Trump’s EV Doubts Jeopardize $54B Korean Investments
TL/DR –
South Korean companies are reevaluating their $54 billion investment to build electric vehicle (EV) battery plants in the US due to concerns that President-elect Donald Trump might reverse tax credits for EVs. Many of these companies are apprehensive Trump could reduce government incentives for the EV market, endangering thousands of US jobs and years of progress shifting the global EV supply chain away from China. If tax credits are cut, Korean battery companies could be hit hard due to already weak demand for EVs and falling battery prices.
South Korean EV Battery Companies Rethink $54 billion US Investment
South Korean firms are reconsidering their $54 billion investment to build electric vehicle (EV) battery plants in the U.S amidst concerns that the incoming administration may revoke EV tax credits. With President-elect Donald Trump rumored to cut government incentives for the EV market, some companies have paused the construction of plants, fearing reduced demand for EVs.
Trump has criticized President Joe Biden’s attempts to subsidize EVs through the Inflation Reduction Act. Reports suggest the new administration may cut fuel-efficiency requirements and eliminate the $7,500 consumer-tax credit, potentially threatening tens of thousands of US jobs and shifting the global EV supply chain back towards China.
South Korean battery makers, crucial US partners in the effort to reduce dependence on Chinese suppliers, could see their earnings affected. These firms are already grappling with weaker demand for EVs and falling battery prices.
Despite no official actions taken yet, many Korean companies are “anxious” about the potential impact on the EV market, according to Kenny Kim, CEO at SNE Research. “We are paying attention to every single word from Trump” about EVs, echoed Byeonghoon Kim, CEO at Ecopro Materials Co.
Large Investments on Pause
South Korea’s three largest battery makers – Samsung SDI, LG Energy Solution, and SK On Co., have announced plans for 15 battery plants in the US. Half of these were announced after the Inflation Reduction Act was signed in 2022, promising over 20,000 jobs, mainly in the “battery belt” stretching from Michigan through Ohio and Kentucky to Georgia.
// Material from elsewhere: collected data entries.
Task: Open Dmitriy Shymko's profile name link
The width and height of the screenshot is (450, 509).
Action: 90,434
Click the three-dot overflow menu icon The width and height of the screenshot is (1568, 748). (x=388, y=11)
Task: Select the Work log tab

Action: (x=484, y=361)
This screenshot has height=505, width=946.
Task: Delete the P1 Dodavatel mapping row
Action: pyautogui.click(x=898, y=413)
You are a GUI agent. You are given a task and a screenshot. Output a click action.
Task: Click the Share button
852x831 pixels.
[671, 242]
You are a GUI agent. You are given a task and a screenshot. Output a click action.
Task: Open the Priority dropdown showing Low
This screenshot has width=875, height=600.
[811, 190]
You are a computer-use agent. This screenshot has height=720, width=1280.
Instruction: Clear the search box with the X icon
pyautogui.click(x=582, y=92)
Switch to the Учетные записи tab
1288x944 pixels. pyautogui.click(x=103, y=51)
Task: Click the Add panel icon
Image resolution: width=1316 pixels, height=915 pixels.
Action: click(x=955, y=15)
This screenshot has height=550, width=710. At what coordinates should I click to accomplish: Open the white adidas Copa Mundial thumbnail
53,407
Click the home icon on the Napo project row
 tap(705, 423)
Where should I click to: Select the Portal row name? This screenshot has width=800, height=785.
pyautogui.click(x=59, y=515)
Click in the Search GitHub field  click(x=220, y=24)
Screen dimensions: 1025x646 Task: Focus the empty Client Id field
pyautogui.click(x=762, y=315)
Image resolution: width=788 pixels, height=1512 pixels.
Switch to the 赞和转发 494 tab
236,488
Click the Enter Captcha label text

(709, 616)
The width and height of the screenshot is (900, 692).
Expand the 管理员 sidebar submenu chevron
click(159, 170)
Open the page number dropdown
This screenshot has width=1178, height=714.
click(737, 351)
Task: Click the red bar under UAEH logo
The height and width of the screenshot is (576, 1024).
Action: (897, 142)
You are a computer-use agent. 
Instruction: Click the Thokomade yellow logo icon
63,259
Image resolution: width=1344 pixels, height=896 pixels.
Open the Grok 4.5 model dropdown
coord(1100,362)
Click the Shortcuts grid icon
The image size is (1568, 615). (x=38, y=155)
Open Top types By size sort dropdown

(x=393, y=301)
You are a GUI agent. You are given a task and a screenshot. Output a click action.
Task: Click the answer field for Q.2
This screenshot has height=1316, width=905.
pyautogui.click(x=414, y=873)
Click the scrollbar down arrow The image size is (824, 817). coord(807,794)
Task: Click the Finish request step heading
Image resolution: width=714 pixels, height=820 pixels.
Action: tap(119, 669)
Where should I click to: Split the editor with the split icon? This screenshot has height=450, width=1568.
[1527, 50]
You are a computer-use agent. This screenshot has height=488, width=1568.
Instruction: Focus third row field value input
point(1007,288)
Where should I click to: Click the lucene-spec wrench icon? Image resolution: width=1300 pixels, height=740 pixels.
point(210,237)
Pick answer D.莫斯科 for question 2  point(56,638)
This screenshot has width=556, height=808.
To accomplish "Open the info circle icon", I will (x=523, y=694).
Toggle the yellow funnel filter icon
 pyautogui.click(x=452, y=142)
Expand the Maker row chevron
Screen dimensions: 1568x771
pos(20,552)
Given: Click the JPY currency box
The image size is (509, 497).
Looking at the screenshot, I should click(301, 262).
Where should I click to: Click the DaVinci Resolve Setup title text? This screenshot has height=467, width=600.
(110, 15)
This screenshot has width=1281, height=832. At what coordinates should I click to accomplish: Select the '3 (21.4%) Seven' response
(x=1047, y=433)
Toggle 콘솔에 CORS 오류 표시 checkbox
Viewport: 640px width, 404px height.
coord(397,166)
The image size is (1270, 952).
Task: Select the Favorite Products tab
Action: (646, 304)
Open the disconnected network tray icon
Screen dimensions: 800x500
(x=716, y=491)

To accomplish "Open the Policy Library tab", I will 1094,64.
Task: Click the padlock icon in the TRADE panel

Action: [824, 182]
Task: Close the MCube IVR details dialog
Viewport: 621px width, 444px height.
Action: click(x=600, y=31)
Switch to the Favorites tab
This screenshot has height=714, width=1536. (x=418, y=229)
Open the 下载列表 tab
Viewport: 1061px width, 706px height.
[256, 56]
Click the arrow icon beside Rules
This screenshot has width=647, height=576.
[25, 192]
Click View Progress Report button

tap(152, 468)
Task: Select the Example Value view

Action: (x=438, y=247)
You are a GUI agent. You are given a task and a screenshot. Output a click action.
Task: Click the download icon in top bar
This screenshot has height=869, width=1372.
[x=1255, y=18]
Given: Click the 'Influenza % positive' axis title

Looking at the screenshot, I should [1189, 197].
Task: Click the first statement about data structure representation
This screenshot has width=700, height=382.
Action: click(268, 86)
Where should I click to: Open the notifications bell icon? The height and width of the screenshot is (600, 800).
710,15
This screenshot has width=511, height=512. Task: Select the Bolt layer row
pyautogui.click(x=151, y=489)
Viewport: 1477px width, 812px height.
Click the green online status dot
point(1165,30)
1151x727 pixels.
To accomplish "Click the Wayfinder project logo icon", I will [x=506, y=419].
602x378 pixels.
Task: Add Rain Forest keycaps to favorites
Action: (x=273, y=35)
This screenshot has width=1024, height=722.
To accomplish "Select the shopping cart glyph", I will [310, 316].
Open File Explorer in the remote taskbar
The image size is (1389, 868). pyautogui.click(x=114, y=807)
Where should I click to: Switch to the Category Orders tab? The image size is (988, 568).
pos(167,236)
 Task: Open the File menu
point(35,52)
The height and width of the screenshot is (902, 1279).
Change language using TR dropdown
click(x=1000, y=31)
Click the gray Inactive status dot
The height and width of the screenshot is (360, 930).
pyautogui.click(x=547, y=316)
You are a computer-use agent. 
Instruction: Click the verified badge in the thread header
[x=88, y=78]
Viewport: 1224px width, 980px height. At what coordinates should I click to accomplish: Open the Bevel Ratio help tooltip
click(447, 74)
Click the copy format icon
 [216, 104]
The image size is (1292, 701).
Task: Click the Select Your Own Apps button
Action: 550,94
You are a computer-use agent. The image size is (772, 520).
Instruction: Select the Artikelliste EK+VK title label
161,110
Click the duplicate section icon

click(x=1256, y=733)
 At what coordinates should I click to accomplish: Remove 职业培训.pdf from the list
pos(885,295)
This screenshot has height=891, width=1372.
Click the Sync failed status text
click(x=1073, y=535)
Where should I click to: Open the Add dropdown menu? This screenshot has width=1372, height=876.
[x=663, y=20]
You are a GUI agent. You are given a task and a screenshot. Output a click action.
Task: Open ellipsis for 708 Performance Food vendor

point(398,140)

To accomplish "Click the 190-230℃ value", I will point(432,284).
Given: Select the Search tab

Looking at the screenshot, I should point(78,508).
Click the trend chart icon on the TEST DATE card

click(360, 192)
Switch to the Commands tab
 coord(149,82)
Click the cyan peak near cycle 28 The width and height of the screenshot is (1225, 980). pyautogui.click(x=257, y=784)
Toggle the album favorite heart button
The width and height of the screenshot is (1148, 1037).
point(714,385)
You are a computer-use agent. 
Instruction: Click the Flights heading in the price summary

However, the future of these investments is uncertain. “If there’s any change in policy, we may have to change our strategy too,” noted Byeonghoon Kim. The Biden administration had offered $7.5 billion to finance a Samsung SDI and Stellantis NV joint venture, but the Trump transition team quickly called this into question.
Korean firms also worry about the potential entry of Chinese battery companies into the US market. The Inflation Reduction Act has previously blocked investments from China, but reports suggest CATL, China’s largest battery firm, might consider establishing a US plant if the policy changes.
Optimism Amid Uncertainty
Despite concerns, some remain optimistic that the EV market won’t lose its benefits. Kitae Kim, CEO at SungEel Recycling Park Indiana, doesn’t anticipate a high chance of reductions in the Inflation Reduction Act. He noted that many battery plants are located in Republican-governed states.
The state of Georgia, home to four SK On plants, has also pledged to support Korean firms. Georgia Department of Economic Development Commissioner Pat Wilson stated that the U.S. remains “the most important consumer market in the world” and believes that “Korean companies knew that prior to the Biden Administration, and that fact will not change with the new administration.”